Since the civil authority came into power, Pakistan has witnessed a state of harmony between the civil and military wings of the regime, which was reflected in the ongoing military operations carried out by the army against the Taliban-Pakistan movement. However, this political agreement has been achieved through the common interests that both wings now share. On one hand, based on the Obama administration's review of the U.S. policy toward the South Asian region, it was natural that for Washington to re-evaluate its approach towards the regime of Asif Ali Zardari. The United States had already begun to show some signs that it is willing to open a communication channel with Nawaz Sharif. Such signs had an important impact on Zardari, who is aware, more than anyone else, of the risks that American pragmatism represents for his political future. Thus, it was natural for Zardari to change his conciliatory approach towards Taliban, which he had begun by signing an agreement that allows for the application of Islamic Sharia in the Swat Valley, and embarking on a massive use of military force against this movement. This change of position by Zardari came after the U.S. administration expressed its rejection of his conciliatory policy. Carrying out such massive military operations required Zardari to totally rely on the army, which gained him several advantages: Firstly, it allowed him to send a strong message to the American administration about the important role which the civil wing of the regime can play in the war on terrorism. Secondly: it gave him the opportunity to involve the army in this open confrontation with Taliban, consequently removing the army from political life, and neutralizing it, even if only temporarily. And, thirdly: This confrontation served as an occasion to emphasize that the military wing of the regime is submissive to the political decision of the regime's civil wing.
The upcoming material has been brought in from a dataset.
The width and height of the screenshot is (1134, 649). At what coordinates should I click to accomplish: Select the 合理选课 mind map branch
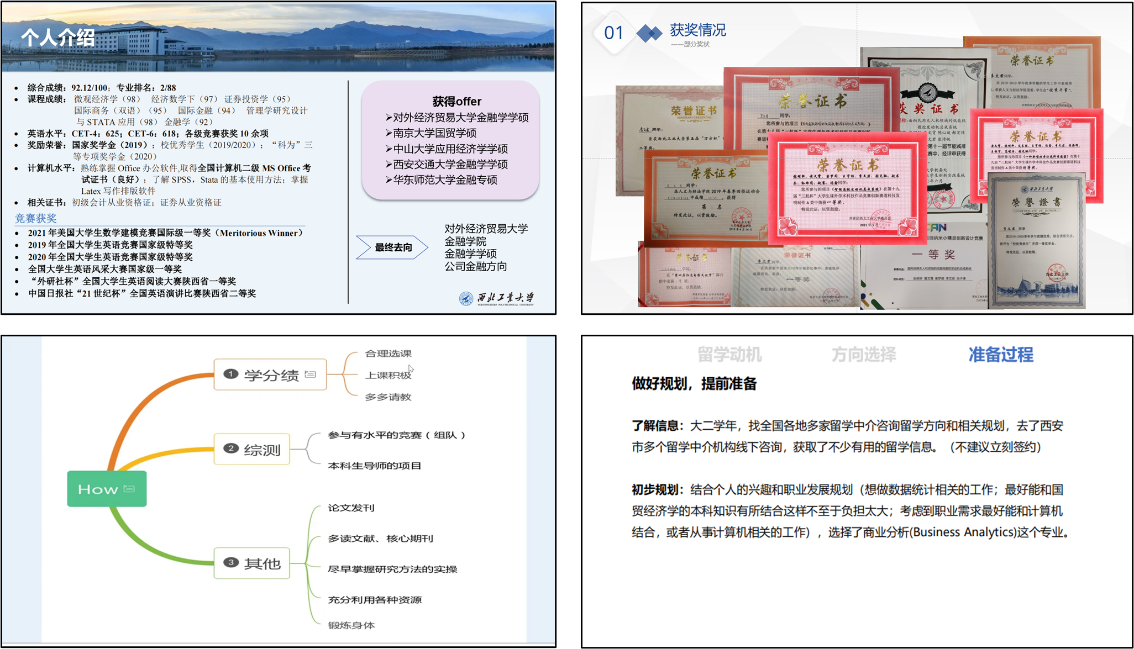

The army also had its own personal interests, which mainly included maintaining a good relationship with the United States, as a key to ensuring the flow of military aid. Also, carrying out those military operations by the army would assure the U.S. that army - not the civil wing – is the stronger party in Pakistan. The army can be relied upon in the conflict against Taliban and other militant religious forces, and it is still the real partner of the United States and not the civil wing.


However, this compatibility relations between the two wings began to relatively decline due to the differences between them regarding the terms of the proposed U.S. economic aid to Pakistan, which is estimated at $ 1.5 billion annually for five years. This indicates that, despite the importance of the previous shifts in the composition of the ruling elite in Pakistan, the stability of the civil wing's control of power, and the minimization of the political role of the army, ultimately depends on many factors. These factors include making structural reforms in the security services; reducing the role of the religious forces; continuing the political project concerning the revival of civil-secular political forces, and their success in expanding at the expense of religious forces; filling the political vacuum created by Musharraf's policies and reforming the education system and the religious schools.




Mohammed Fayez Farahat –

A researcher at Al-Ahram Center for Political and Strategic Studies specialized in Pakistani affairs.